Le Fiandre all'avanguardia nel settore DataTech

Le Fiandre sono state all'avanguardia nel settore DataTech per oltre 25 anni, ha dichiarato De Vidts. "Google Maps è stato lanciato nel 2005. Ma le Fiandre avevano già le loro piattaforme di geolocalizzazione nel 1997. Il nostro lavoro con i sistemi di informazione geografica ha ispirato la direttiva europea Inspire sulle infrastrutture di dati territoriali. Allo stesso modo, come previsto dalla legge sulla governance dei dati, saremo i primi a implementare un intermediario di dati, per far incontrare domanda e offerta. Sono convinto che le nostre DataTech e LegalTech possano essere un esempio per gli altri Paesi europei. Grazie al nostro lavoro, le aziende che partecipano ai nostri ecosistemi avranno un vantaggio. Grazie all'esperienza maturata con i Solid data pods, le aziende fiamminghe si stanno aggiudicando gare d'appalto all'estero. Ad esempio, Digita ha recentemente realizzato un data vault per la principale agenzia di collocamento in Svezia".

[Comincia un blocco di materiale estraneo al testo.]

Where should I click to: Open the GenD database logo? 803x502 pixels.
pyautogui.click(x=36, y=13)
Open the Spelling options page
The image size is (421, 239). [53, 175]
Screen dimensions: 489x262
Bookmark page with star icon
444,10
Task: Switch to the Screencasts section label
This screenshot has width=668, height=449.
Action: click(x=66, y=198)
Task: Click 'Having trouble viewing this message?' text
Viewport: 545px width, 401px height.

De Vidts attribuisce la leadership fiamminga alla ricerca svolta nelle università, all'esperienza nella costruzione di piattaforme che scalano e alla convinzione fondamentale degli ecosistemi. "Tutti i membri del nostro governo e delle nostre amministrazioni hanno una mentalità ecosistemica e sanno che il valore non proviene da silos, ma dalla collaborazione tra servizi pubblici e partner esterni".